First, John’s hair is curled with tight perm rods which are thin rollers with teeth digging into the skull. He then sits under a hot dryer. As he emerges into the cool, the blowdryer on maximum heat is trained onto sections of his skull with one hand while the other hand yanks at his hair with a thorny brush to “shape it.” The hair curled, attention is given to his face. The eyebrows will have to be plucked. Each pull leaves a tiny red bump, and voila John now has shaped eyebrows and hair follicle bumps on his lower brow. A bimbette can’t have hair on his/her chin. It will have to go. Shaving won’t last: warm wax is applied in the direction of hair growth, a cotton strip is placed over that and ripped in the opposite direction. John screams. He’s had enough. They hold him down. “A cup of coffee?” smiles The Lipsticked Mouth. No bimbette is allowed body hair. It’s not becoming. It must be waxed. Hot wax is poured on the chest, back, bikini line and legs. To save time two of them work at a time. Wax, strip, wax strip: John’s body convulses at the movements and crumbles into quiet shock. But he is quite hairless. “You resemble a plucked chicken,” giggles The Lipsticked Mouth. John hasn’t the strength to glare. The warm soak of his hands and feet in water is soothing, nails are cut and varnished. But while the feet were bladed with the pedicure blade there was a slight accident: “It’s only a tiny bit of blood,” gushes The Lipsticked Mouth. Tea? Then a face mask which freezes all facial movements for half an hour. The astringent applied on the newly waxed skin stings but is necessary. Pencil is put into eye, drawn from corner to corner, jooks the eye by mistake. False lashes are tied with a thin adhesive strip to John’s short ones. Rank smelling glue is squeezed on the side of nails, false nails applied. Foundation, face shaper, lip liner, eyebrow liner, lipstick lip gloss is packed on. An excruciatingly tight lycra dress and stockings are produced.

 

John walks out wobbling on high heels and slipping in his stockings at the same time. My admittedly vicious fantasy is not an attack on the cosmetic industry. The industry deals with aesthetics and nobody can knock beauty. It is a metaphor for women who time and time again have felt that they had to distort their real selves (as John did), to please men, to get ahead in jobs, stay in a marriage, or get into a relationship at the cost of relinquishing their freedom and potential as human beings. But today I can safely say that the world has many shades of grey.

 

Women whom I know to be highly competent professionals dress up. They are certainly no bimbettes. Unfortunately many men continue to be surprised when a well dressed woman is also intelligent, but tend to respect men who dress better than themselves.

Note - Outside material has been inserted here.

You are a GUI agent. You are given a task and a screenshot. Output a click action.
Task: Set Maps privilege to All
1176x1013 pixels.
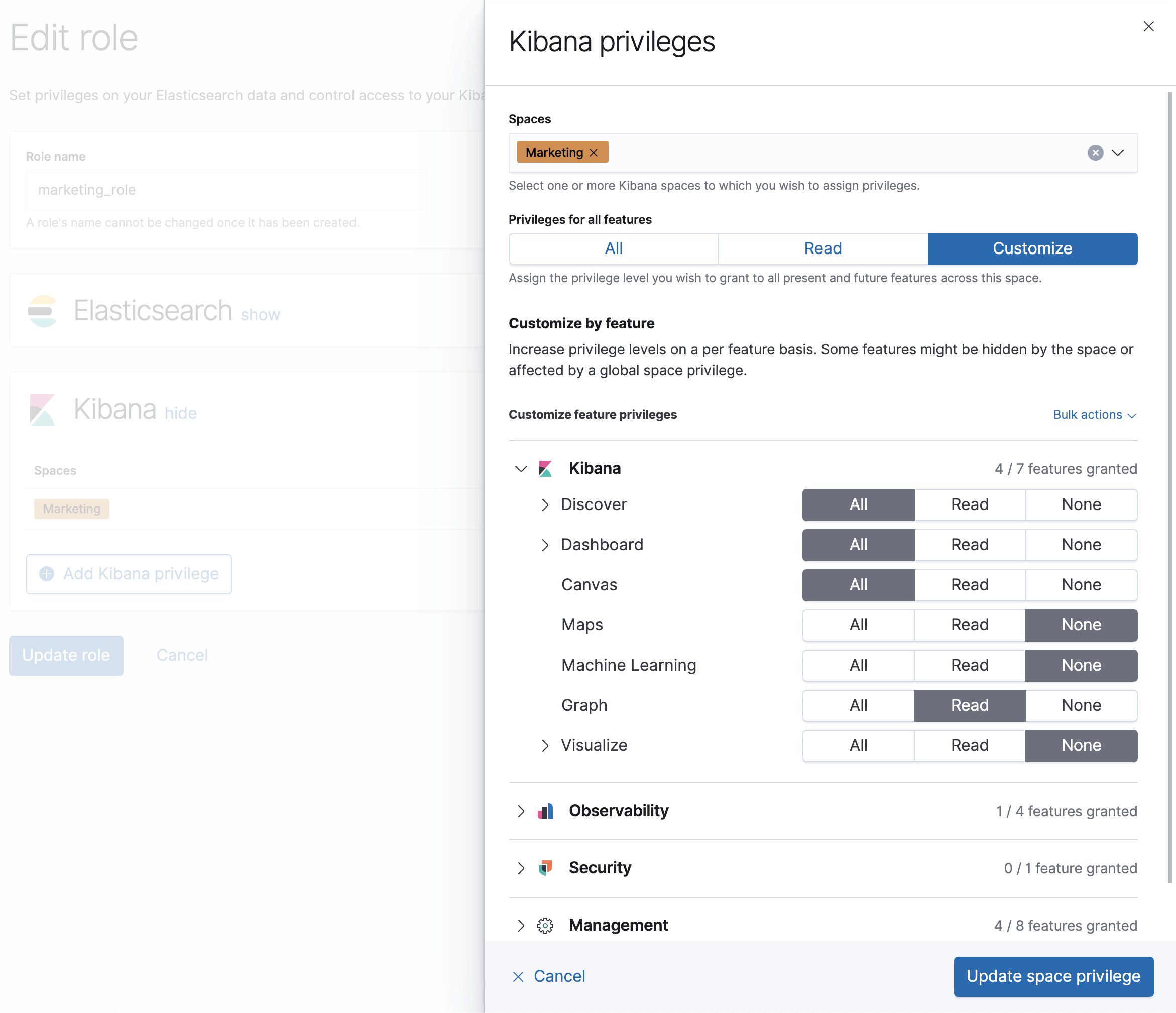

The fact that some men choose to box women into the sections of “Madonna” or “whore,” “women to marry” and “women to play around with,” is as appalling as women boxing themselves into a Bimbette or uncompromisingly anesthetic attitude regarding their clothes. The question of our appearance is ultimately a trifling issue so we women can play with our rags as we did when we were girls. Here we are in our bohemian rags and if the occasion requires we can Christian Dior ourselves from our head to our toes. We can play act as princesses and free spirited pucks if we want to.

 

The important thing is that as we take our rightful and equal place alongside men, we no longer need to dress to pander to men’s fantasies (unless we want to - for fun) or insecurities. We pander to ourselves and our many layered inner voices because, just like the cocky male author, we too can “walk and chew gum at the same time.”